In the end, humans always face a somewhat similar dilemma. If there were a target that everyone could just imitate, it would be great to just replicate it.

But because everyone’s environment and abilities are different, between that environment and ability, for a truly generalizable pattern, through acting on your own, he says you have no choice but to gain experience. And that is also the reason why you must go beyond imitation.

So whenever I talk about on-policy and off-policy, I think of this story, so I brought it up to conclude.

1:01:15 Chester Roh That’s really interesting. It’s interesting.

1:01:17 Seungjoon Choi This connects to a lot of things to say about education. There’s a lot connected to this.

1:01:22 Chester Roh That’s right. In fact, our lives themselves are on-policy RL. The rewards that come are things like getting a pretty girlfriend, making a lot of money, or winning an award somewhere. In the form of money and fame, the reward function is structured in society.

And besides such explicit reward functions, people who, from their own internal structure, formulate reward functions with higher-level values seem to be the ones who move in a great direction.

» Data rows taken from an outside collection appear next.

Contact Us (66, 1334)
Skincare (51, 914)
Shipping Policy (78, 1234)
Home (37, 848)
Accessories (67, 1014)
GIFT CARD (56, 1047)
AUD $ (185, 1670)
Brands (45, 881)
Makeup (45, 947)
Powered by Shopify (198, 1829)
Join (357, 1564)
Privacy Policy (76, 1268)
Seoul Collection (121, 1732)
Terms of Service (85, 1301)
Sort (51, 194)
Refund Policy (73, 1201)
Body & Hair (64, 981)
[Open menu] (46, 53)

Actually, Seonghyun, today, even as I was having this conversation, in my head, as Seonghyun was speaking, trying to keep up with the next token was, so to speak, very difficult. The perplexity of the next token appearing was very high. I think so too, but I think we need to provide some more things that will be helpful to the audience.

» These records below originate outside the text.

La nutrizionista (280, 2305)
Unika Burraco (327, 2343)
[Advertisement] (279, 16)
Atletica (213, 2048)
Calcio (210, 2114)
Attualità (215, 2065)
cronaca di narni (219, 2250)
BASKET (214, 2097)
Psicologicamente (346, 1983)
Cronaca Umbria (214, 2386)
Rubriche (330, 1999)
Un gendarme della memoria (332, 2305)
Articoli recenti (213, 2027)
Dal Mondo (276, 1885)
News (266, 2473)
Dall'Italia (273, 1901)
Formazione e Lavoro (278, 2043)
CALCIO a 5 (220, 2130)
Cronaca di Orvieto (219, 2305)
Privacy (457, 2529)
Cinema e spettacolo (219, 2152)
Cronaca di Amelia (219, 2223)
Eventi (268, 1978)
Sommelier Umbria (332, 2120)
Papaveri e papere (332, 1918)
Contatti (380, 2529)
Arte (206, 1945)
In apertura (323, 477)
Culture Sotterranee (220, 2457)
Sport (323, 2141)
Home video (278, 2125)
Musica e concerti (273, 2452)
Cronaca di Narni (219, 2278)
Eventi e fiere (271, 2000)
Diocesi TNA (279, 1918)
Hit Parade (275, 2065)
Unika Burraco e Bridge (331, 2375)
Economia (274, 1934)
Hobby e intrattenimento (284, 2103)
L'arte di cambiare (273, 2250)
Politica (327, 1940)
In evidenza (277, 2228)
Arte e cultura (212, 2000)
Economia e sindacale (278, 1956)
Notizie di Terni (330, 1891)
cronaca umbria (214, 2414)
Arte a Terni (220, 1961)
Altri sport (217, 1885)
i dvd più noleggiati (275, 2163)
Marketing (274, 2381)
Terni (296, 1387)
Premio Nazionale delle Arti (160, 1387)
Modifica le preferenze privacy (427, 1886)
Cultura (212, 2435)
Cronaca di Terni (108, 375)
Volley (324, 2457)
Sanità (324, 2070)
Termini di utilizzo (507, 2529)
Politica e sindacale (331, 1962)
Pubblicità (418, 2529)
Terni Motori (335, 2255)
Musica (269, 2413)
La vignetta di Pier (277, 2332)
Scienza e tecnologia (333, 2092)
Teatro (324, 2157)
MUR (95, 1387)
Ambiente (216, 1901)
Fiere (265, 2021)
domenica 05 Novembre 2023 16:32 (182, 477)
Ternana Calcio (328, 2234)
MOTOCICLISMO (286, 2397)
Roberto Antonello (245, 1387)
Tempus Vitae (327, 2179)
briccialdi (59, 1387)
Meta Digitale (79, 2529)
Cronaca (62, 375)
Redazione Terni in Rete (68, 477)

1:02:13 Seungjoon Choi From that perspective, let me ask a few questions. Actually, LLMs and RL… just the thought of how to connect them is something beginners… I was like that.

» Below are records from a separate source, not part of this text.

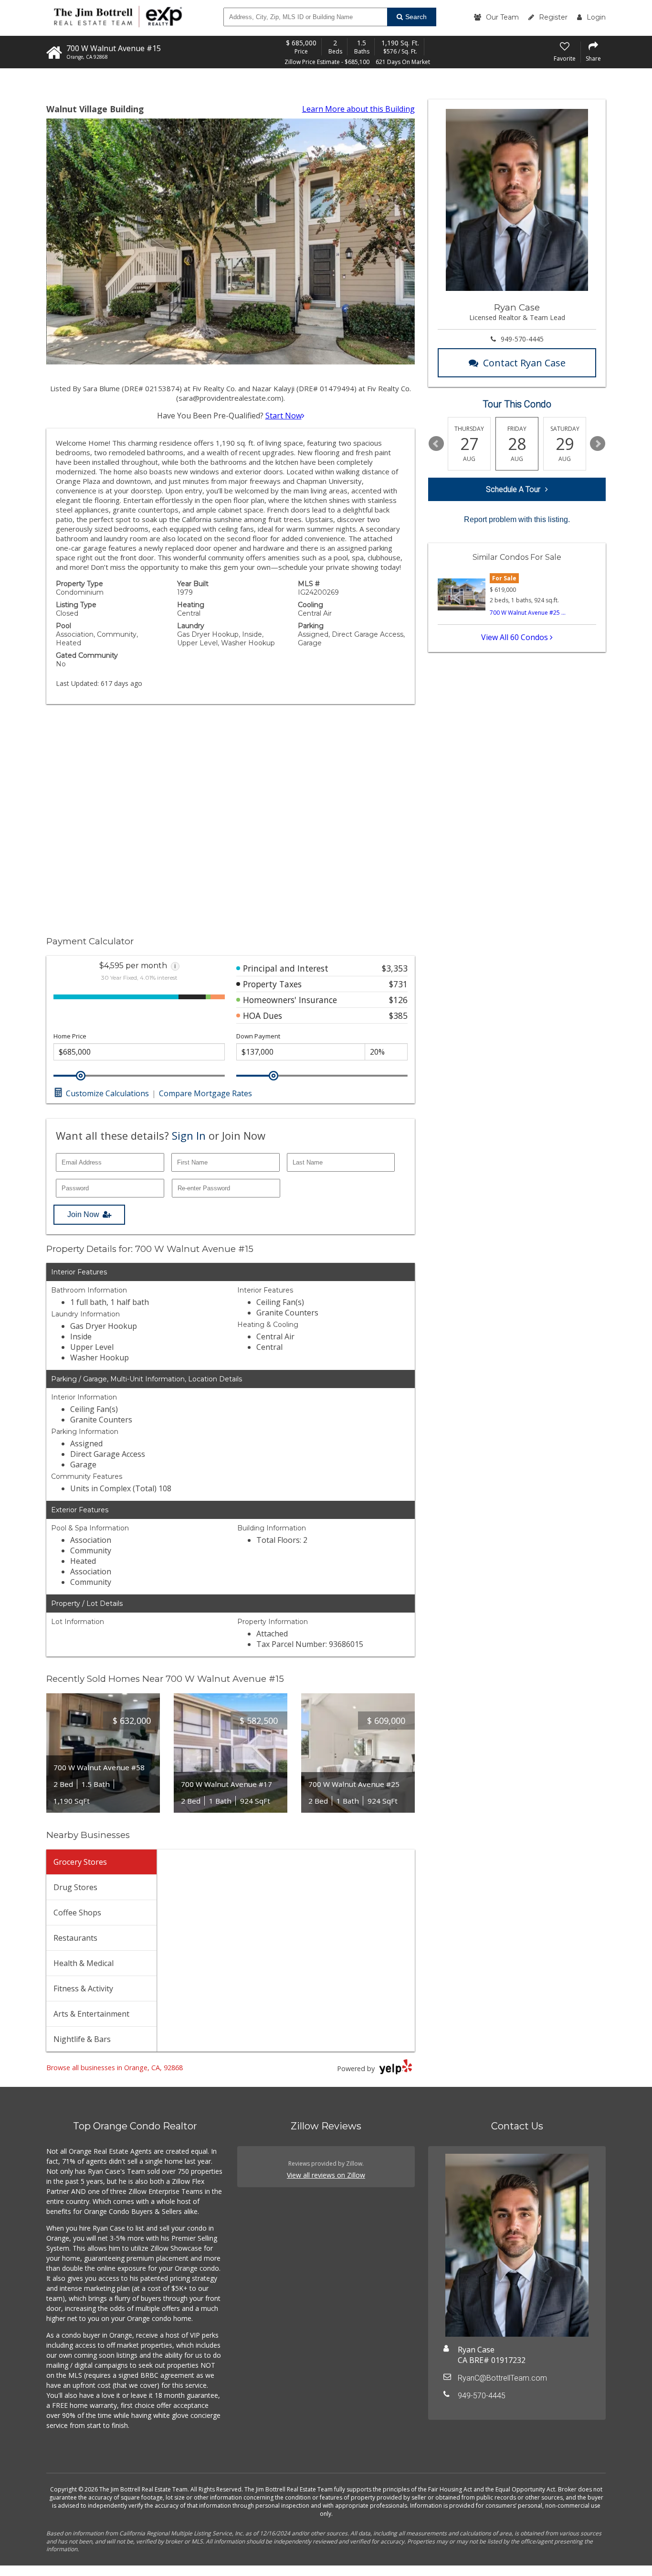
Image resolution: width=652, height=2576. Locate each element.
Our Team (502, 17)
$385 (398, 1015)
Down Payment (258, 1036)
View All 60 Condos (515, 637)
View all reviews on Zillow (326, 2175)
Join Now (83, 1214)
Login (596, 17)
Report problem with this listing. (517, 519)
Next (597, 443)
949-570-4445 (522, 338)
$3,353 (395, 968)
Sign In (189, 1135)
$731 (398, 984)
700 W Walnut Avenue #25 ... (528, 613)
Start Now (283, 415)
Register (553, 17)
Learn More (358, 109)
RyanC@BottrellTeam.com (502, 2378)
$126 (398, 999)
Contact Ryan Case (524, 362)
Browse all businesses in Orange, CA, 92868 (114, 2067)
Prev (436, 443)
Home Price (69, 1036)
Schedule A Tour (513, 489)
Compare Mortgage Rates (205, 1093)
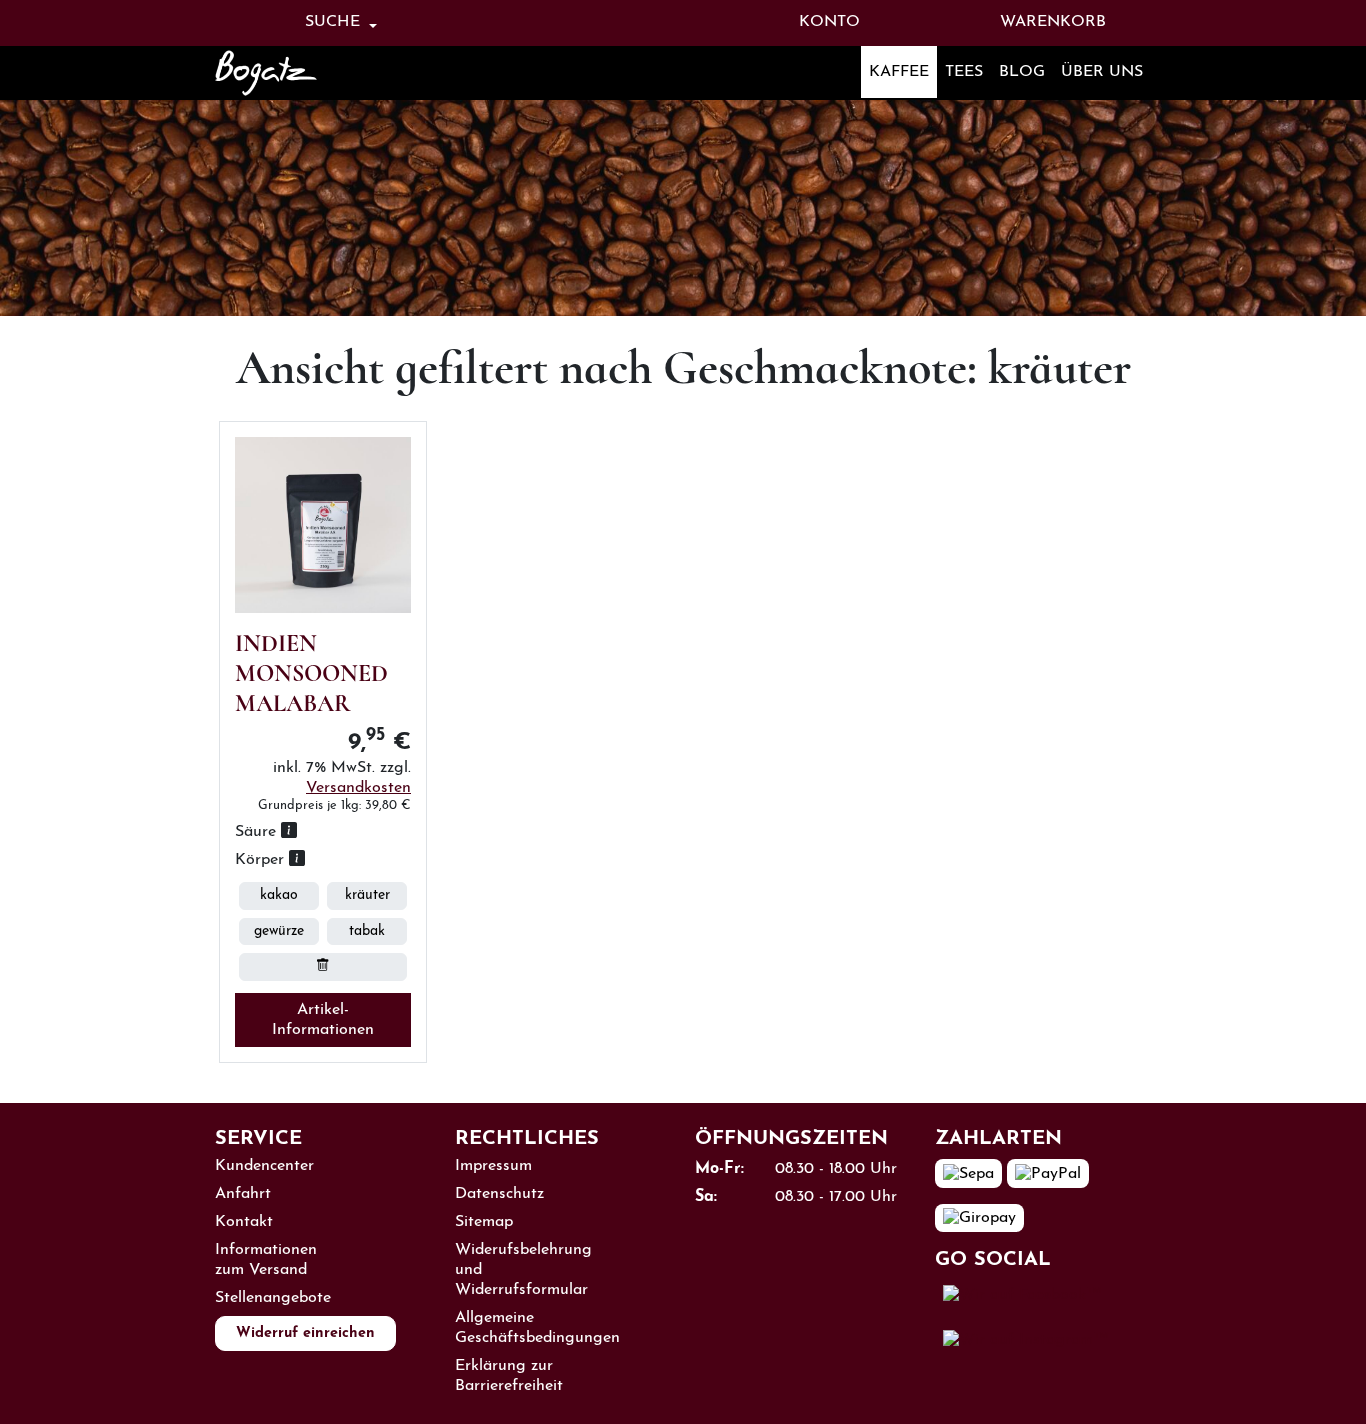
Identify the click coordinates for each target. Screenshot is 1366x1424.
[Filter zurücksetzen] (323, 967)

Why is the LLM the policy, the action, the actor? And for that to happen, the LM has to output probabilities, there’s an action to take, the next token prediction, there’s a context called the state, this notion itself is actually quite difficult at first.

So even if you know LLMs and know some RL, the task of building that bridge itself has been completely glossed over just now.

1:02:47 Chester Roh Today, regarding the parts that correspond to that bridge, Seonghyun, in the pre-train phase, regarding what things the model possesses, you actually explained it so well using an analogy.

And how RL, in that context, has a certain tendency, what should I call it… I guess I should call it a propensity. In increasing that kind of tendency, you really pinpointed the fundamental role of RL, what it does. You really nailed it.

1:03:12 Seungjoon Choi But to do it properly, you’d have to start with SARSA and gather all those formulas, but that gets too difficult.

1:03:18 Chester Roh Right. But for RL, maybe we don’t need to do that anymore? Learning all the formulas for Q-learning, SARSA, TD, and then teaching policy gradient, that’s how it’s done.

But what if we get rid of all that stuff at the beginning and just start from the point that the policy gradient theory is this, and it aims to maximize this. I think starting from there would be right.

1:03:39 Seungjoon Choi I do think it would be good to start from there, actually.

1:03:41 Seonghyun Kim Among those, for policy gradient, actually just REINFORCE is almost enough for LLMs.

1:03:47 Chester Roh Right. Yes, if we just take that part out later and ask Seonghyun to cover that part a bit more, I think that would be very helpful.

1:03:59 Seungjoon Choi Right. I’m looking forward to that too. You’ve got another mission. Still, you pointed out a lot of interesting parts, so while the beginning was difficult, as we got to the latter half, it all started to click. I couldn’t follow well in the beginning.

1:04:12 Chester Roh That’s right. Yes, while listening to Seonghyun, earlier with cross-entropy, perplexity, it all… in my head, I also got a lot of new directions, so after this is over, I think I’ll have to ask an LLM.

I’ll have to learn together with the model. Well, today’s topic was difficult.

Seonghyun, for making this part as concise as possible and turning it into a single, complete narrative, I’m truly grateful for your tremendous effort. Thank you.